Starting at the top of the data and ending with the line that holds "Task: Toggle the Frames track lock", transcribe each line exactly; include both ends.

[Available records Boundary: Start]

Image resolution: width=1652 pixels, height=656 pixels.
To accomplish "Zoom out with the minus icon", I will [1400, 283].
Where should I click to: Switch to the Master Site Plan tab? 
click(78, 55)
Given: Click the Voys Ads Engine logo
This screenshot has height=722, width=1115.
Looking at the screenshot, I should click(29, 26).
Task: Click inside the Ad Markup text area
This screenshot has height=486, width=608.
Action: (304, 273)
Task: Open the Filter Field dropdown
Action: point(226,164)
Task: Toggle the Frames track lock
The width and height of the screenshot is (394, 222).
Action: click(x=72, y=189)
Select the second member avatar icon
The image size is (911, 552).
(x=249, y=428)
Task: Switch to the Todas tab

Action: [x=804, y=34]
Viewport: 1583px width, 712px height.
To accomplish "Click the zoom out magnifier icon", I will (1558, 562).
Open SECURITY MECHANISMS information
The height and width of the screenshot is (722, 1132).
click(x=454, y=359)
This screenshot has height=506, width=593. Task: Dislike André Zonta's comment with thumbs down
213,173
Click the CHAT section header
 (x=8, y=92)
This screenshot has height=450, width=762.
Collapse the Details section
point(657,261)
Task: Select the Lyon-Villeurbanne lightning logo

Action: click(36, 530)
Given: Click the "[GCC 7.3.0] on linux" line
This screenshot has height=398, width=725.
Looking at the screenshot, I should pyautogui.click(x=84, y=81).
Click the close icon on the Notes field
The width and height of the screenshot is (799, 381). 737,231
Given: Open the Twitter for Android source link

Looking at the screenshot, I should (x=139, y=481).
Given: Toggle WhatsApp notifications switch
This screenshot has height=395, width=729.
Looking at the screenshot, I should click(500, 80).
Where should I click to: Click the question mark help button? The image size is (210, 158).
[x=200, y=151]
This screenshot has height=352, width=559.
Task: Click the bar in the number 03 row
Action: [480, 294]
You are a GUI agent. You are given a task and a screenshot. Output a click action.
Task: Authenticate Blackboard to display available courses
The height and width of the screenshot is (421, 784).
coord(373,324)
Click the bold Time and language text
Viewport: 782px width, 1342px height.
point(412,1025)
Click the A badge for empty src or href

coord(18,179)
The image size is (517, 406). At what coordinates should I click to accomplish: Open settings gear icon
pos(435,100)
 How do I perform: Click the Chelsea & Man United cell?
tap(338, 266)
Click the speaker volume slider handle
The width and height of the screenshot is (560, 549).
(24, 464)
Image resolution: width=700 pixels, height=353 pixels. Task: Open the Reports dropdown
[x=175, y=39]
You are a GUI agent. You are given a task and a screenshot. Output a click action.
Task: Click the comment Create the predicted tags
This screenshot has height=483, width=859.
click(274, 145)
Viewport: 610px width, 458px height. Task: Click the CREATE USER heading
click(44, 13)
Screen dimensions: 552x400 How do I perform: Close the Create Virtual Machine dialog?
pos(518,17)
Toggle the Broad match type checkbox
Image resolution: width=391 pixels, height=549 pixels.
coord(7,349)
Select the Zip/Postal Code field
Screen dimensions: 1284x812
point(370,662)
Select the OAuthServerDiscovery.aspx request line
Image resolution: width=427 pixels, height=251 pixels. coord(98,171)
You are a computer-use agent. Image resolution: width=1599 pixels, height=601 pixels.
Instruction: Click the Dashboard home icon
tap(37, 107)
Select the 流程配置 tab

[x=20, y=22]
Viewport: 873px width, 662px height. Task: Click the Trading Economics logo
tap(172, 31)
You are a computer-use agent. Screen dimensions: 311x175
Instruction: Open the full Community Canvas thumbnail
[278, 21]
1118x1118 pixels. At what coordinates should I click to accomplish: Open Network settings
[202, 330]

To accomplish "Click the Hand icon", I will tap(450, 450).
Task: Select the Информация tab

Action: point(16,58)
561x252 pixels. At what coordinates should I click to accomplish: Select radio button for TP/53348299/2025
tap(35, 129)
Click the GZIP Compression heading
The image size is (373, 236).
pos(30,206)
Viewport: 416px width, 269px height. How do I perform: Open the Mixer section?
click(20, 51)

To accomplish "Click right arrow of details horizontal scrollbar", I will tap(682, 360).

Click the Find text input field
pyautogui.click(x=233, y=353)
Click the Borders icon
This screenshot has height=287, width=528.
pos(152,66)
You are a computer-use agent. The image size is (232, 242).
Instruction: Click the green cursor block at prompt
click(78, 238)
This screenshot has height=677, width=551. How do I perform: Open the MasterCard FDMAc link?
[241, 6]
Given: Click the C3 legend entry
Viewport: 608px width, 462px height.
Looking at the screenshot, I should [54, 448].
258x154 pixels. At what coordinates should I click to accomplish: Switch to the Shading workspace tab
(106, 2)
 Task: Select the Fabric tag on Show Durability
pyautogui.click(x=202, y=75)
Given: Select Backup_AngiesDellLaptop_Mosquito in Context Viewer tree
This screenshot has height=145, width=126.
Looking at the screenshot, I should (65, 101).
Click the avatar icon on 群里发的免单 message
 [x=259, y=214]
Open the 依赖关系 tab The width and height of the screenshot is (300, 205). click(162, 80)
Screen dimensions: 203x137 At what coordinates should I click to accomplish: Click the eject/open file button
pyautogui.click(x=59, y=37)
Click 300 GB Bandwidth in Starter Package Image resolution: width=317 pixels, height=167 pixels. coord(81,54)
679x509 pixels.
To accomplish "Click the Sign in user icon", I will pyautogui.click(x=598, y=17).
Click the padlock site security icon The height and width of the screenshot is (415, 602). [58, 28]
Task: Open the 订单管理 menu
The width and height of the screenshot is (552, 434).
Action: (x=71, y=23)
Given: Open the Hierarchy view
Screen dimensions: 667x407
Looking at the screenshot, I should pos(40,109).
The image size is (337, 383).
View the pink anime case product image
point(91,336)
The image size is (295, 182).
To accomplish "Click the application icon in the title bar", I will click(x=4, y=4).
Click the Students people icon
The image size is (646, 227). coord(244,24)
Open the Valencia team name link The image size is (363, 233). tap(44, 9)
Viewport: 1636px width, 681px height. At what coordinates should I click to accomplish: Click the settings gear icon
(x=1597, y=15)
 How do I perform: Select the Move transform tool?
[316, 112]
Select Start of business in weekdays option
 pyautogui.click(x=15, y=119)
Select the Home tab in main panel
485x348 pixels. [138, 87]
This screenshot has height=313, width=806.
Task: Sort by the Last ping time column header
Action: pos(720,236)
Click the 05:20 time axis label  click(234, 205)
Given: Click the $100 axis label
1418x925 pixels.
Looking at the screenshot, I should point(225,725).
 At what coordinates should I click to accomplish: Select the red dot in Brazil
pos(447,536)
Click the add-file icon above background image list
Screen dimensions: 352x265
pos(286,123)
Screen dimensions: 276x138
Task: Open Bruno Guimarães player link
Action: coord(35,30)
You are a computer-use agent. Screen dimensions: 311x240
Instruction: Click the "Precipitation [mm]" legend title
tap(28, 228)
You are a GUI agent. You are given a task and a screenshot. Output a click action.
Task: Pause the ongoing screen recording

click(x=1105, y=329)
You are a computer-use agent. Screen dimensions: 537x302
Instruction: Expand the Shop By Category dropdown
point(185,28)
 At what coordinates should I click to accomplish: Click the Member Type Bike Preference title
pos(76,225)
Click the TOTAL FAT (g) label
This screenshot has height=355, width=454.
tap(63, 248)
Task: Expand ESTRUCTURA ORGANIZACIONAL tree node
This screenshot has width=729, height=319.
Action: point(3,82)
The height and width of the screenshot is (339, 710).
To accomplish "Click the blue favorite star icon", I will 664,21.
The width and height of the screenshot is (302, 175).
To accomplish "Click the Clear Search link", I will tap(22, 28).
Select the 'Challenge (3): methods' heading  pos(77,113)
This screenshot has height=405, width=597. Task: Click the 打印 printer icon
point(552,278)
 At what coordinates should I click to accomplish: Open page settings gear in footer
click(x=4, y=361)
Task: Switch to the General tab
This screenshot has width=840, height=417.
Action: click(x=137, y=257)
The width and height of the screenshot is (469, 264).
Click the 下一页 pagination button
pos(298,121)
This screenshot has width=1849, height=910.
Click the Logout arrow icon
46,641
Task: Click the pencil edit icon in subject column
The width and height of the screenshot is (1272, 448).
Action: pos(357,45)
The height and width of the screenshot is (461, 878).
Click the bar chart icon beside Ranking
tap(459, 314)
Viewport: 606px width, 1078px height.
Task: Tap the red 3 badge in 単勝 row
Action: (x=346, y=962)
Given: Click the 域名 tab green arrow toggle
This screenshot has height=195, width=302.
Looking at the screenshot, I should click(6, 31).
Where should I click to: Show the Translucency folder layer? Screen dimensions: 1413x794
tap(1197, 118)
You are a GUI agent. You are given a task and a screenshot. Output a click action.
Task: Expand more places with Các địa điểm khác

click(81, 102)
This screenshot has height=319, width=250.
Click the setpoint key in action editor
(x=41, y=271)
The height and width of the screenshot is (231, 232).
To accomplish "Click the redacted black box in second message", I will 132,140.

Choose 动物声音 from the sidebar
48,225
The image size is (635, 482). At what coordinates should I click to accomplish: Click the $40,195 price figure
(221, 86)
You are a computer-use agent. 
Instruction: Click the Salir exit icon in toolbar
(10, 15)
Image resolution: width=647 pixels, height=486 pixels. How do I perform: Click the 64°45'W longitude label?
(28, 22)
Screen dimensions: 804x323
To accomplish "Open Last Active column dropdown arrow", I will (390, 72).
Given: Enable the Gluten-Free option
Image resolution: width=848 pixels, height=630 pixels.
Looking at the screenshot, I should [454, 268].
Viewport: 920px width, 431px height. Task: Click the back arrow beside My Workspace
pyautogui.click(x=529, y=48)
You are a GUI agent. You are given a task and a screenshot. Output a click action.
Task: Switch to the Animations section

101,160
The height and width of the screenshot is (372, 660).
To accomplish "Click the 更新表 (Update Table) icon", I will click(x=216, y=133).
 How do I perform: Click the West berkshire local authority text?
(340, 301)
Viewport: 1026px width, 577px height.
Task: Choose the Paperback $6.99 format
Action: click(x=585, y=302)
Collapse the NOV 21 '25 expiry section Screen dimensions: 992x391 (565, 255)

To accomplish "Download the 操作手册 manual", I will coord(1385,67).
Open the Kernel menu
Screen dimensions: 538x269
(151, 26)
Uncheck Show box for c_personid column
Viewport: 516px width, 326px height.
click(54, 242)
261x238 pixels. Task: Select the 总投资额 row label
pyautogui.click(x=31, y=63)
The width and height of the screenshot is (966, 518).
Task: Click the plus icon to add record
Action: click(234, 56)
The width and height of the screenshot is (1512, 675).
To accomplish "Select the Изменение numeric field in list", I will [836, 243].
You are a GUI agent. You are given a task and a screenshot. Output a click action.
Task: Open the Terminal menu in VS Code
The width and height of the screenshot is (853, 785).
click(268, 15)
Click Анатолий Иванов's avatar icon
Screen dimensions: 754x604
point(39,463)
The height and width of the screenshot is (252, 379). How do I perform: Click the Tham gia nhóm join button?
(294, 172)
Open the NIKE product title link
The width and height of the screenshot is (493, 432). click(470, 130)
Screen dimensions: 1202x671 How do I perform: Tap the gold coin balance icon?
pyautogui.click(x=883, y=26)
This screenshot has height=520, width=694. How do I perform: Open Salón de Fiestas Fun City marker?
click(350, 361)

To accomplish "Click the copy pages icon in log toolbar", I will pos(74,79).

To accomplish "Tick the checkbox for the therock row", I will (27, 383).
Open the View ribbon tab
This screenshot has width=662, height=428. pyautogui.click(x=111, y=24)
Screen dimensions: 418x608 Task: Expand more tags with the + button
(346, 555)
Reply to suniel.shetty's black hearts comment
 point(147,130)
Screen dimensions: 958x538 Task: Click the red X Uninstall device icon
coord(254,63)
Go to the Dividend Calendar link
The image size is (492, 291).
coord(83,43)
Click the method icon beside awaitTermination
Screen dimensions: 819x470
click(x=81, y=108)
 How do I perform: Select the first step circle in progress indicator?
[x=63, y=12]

[Available records Boundary: End]

● Solution to this exercise:
Image resolution: width=1652 pixels, height=656 pixels.
To accomplish "Zoom out with the minus icon", I will [1400, 283].
Where should I click to: Switch to the Master Site Plan tab? 
click(78, 55)
Given: Click the Voys Ads Engine logo
This screenshot has height=722, width=1115.
Looking at the screenshot, I should click(29, 26).
Task: Click inside the Ad Markup text area
This screenshot has height=486, width=608.
Action: (304, 273)
Task: Open the Filter Field dropdown
Action: point(226,164)
Task: Toggle the Frames track lock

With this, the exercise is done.